### [Текст для чтения]
=-=-=

Помпей в Риме. Слабость правительства. Попытки Помпея вступить в соглашение с сенатом. Совещания в Лукке. Общее недовольство и оппозиция триумвирам. Красс в Сирии, его гибель. Соглашение Помпея с сенатом и происки против Цезаря. Разрыв Цезаря с сенатом и Помпеем

В те годы, когда Цезарь совершал в Галлии свое великое дело, в столице завершался переход от уничтоженного старого государственного устройства к утверждению нового, опирающегося на военную силу, по существу своему монархического. Старый порядок пал, новый еще не установился. Все видели, что возврат к прежним порядкам невозможен; все чувствовали в то же время, что новый порядок вещей возродится не из демагогических разглагольствований, но как он возникнет – это еще никому не было ясно. И если весь государственный строй Рима отлился в особенно рельефные, определенные формы, то с особою яркостью в Риме проявилась и анархия, неизбежная в такие периоды, с особенною ясностью обрисовался тот процесс, который совершается в подобные переходные эпохи.

В столице из триумвиров остался Помпей. Он был первым человеком, главною силою триумвирата, в глазах всех и всего более – в своих собственных. Но скоро обнаружилось, что его способности далеко не соответствовали принятой им на себя задаче: Помпей вовсе не обладал необходимыми в его положении гибкостью и разносторонностью ума и быстротою соображения, он всегда был медлителен и тяжеловат, и в сложной путанице самых различных отношений из рук его ускользнуло всякое влияние в столице.

Благоразумная часть общества давно уже утомилась от долгих смут и держалась в стороне от политики. Сенат продолжал свое пассивное сопротивление и не занимался делами – зато всевозможный уличный сброд, совершенно несведущие и беспринципные люди высоко подняли голову. Пролетариат получил своего рода организацию, в разных клубах, которые считались в столице сотнями, открыто проповедовались самые крайние демократические доктрины, и каждый день выносил на поверхность столичной сутолоки новых, ранее никому не ведомых великих людей, которые на другой день снова исчезали в прежней неизвестности. Создалась своего рода наука устраивать или, вернее, подстраивать желательные народные демонстрации, явились артисты этого дела. Особенно выдвигался народный трибун Клодий, человек наглый и бессовестный; пользуясь своим положением, он раздавал хлеб бесплатно, отменял приговоры цензоров, дал возможность возникать политическим клубам и обещал полные гражданские права вольноотпущенникам и рабам. Дошло до того, что Клодий открыто нападал на Помпея, и так резко, что этот по внешности полновластный человек предпочитал подолгу не появляться на улицах столицы, лишь бы не встречать Клодия.

Довольно скоро начал Помпей чувствовать комизм своего положения и понимать, что без военной силы он не может играть роли в столице. Ему раскрыли глаза и ссора с Клодием, и еще более галльские победы Цезаря, которые вдруг вознесли бесспорно на огромную высоту этого человека, к которому еще так недавно Помпей относился снисходительно, как к низшему. Помпей попробовал получить от сената какое-нибудь поручение, которое дало бы ему в руки войско, но, как только он стал просить там, где беспрекословно исполнили бы его приказание, он немедленно увидел самое недружелюбное отношение к своей просьбе. Чем яснее становилось, что предстоит решительная перемена в государственном устройстве, тем упорнее делалось противодействие ей.

=-=-=

### [Текст задания A]
Воспроизведите дословно фрагмент текста о Помпее в Риме: всё, начиная со слов «В те годы, когда» и вниз до слов «подобные переходные эпохи.».
### [Текст задания B]
Допишите следующую часть текста о Помпее в Риме, начав сразу после его последнего предложения.

### [Раздел набора данных]
=-=-=

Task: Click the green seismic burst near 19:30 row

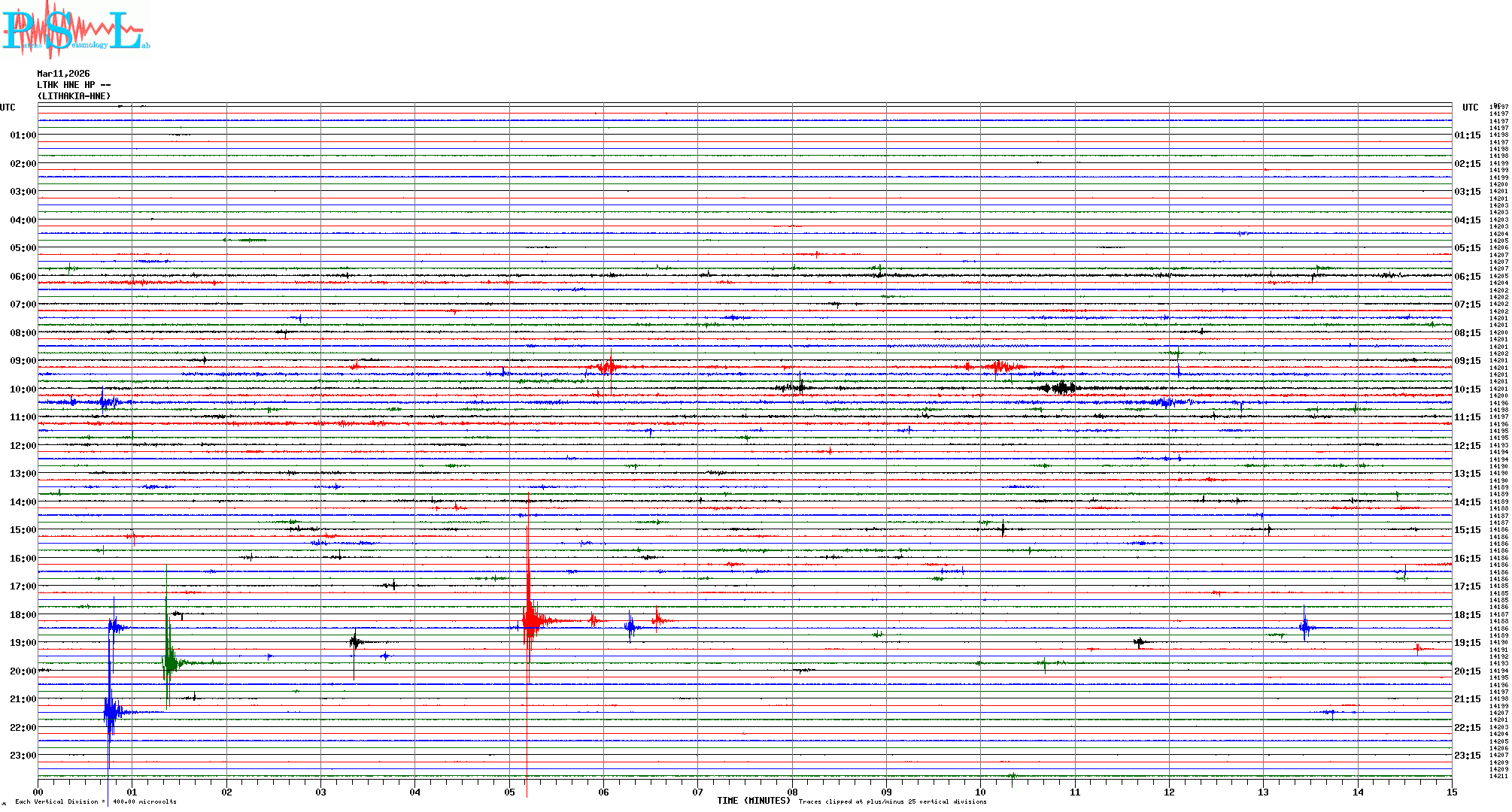Action: pos(169,662)
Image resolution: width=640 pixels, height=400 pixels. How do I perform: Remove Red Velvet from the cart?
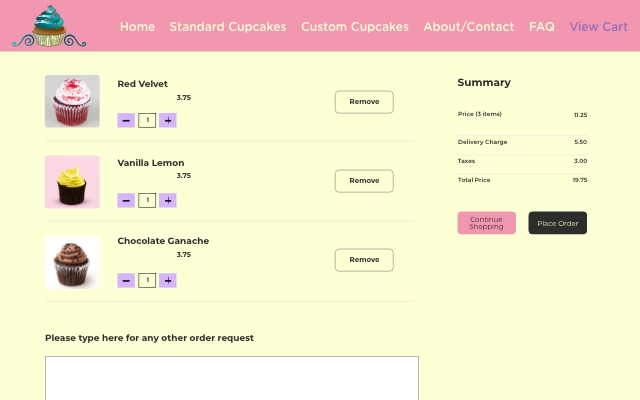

=-=-=

### [Результат выполнения A]
В те годы, когда Цезарь совершал в Галлии свое великое дело, в столице завершался переход от уничтоженного старого государственного устройства к утверждению нового, опирающегося на военную силу, по существу своему монархического. Старый порядок пал, новый еще не установился. Все видели, что возврат к прежним порядкам невозможен; все чувствовали в то же время, что новый порядок вещей возродится не из демагогических разглагольствований, но как он возникнет – это еще никому не было ясно. И если весь государственный строй Рима отлился в особенно рельефные, определенные формы, то с особою яркостью в Риме проявилась и анархия, неизбежная в такие периоды, с особенною ясностью обрисовался тот процесс, который совершается в подобные переходные эпохи.

### [Результат выполнения B]
Сознание неизбежности реформы возбудило некоторую энергию во многих, кто, казалось, относился к политике вполне безучастно, являлась готовность бороться за то давнее, привычное, когда-то дорогое, что могло быть уничтожено. В обществе началась реакция в пользу сената, в пользу того учреждения, против которого почти 75 лет так страстно и упорно велась борьба. К сенату явно возвращались симпатии общества. С особенною яркостью проявилось это настроение, когда въезжал в столицу Цицерон. Помпей, главным образом имея в виду выставить противника Клодию, позволил Цицерону вернуться. Изгнание Цицерона сенат всегда рассматривал как попрание своих прав, и теперь бывшему консулу устроены были на всем его пути в Рим исключительные овации. Если бы в данный момент в сенатской партии нашелся даровитый, энергичный, смелый человек, он мог бы выступить за старую конституцию против Цезаря, Помпея и Красса и, наверное, нашел бы поддержку в народе, но такого человека не оказалось.

Для борьбы с триумвирами, впрочем, был и еще путь: можно было попытаться их рассорить и разъединить, с помощью Помпея уничтожить значение и замыслы Цезаря, а затем, если бы это удалось, от Помпея отделаться было бы уже нетрудно. В таком направлении и было сделано несколько шагов в виде возникавших предположений облечь Помпея исключительными полномочиями для урегулирования чрезмерно поднявшихся хлебных цен или поручить ему военную экспедицию в Египет. Hо с обеих сторон действовали без ясного сознания цели, и все окончилось тем, что оба предложения, весьма интересовавшие Помпея, были сенатом отвергнуты.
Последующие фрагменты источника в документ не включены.